• REQUIREMENTS
**a.** Rewrite the stretch of the Janet overview from "The language also" through "methods, :say and :honk.", putting "value types" wherever "data types" appears.
**b.** Which keys does the Janet overview define in the Car table? List all of them.

┌─ SOURCE

The language also supports bridging to native code written in C, meta-programming with macros, and bytecode assembly.
Website | Source | Janet for Mortals
It's like a "modern Lisp", featuring great and easy C interop and a variety of data types like arrays, structs, tables, etc.
Hello world:
(print "Hello, world!")
Object-oriented programming:
# Create a new object called Car with two methods, :say and :honk.
(def Car
@{:type "Car"
:color "gray"
:say (fn [self msg] (print "Car says: " msg))
:honk (fn [self] (print "beep beep! I am " (self :color) "!"))})
# Red Car inherits from Car
(def RedCar
(table/setproto @{:color "red"} Car))
(:honk Car) # prints "beep beep! I am gray!"
(:honk RedCar) # prints "beep beep! I am red!"
# Pass more arguments
(:say Car "hello!") # prints "Car says: hello!"

└─
┌─ SOURCE EXCERPT

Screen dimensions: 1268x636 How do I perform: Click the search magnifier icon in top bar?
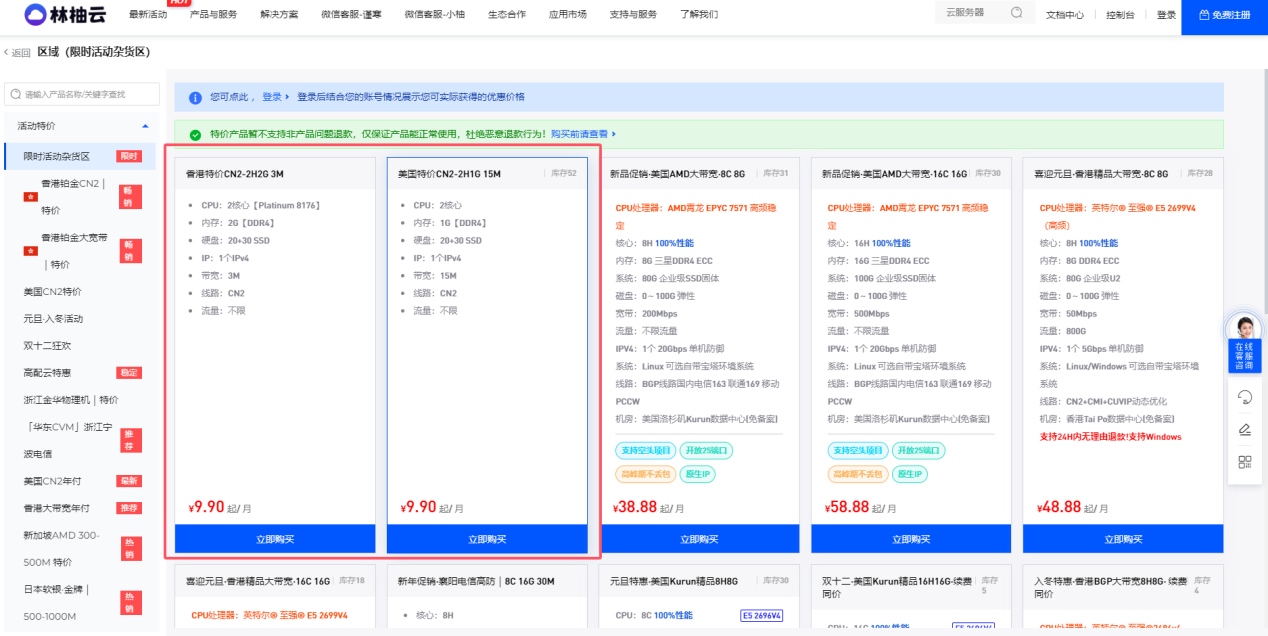click(x=1017, y=13)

└─

• EXPECTED RESULTS
**a.**
The language also supports bridging to native code written in C, meta-programming with macros, and bytecode assembly.
Website | Source | Janet for Mortals
It's like a "modern Lisp", featuring great and easy C interop and a variety of value types like arrays, structs, tables, etc.
Hello world:
(print "Hello, world!")
Object-oriented programming:
# Create a new object called Car with two methods, :say and :honk.

**b.** :type, :color, :say, :honk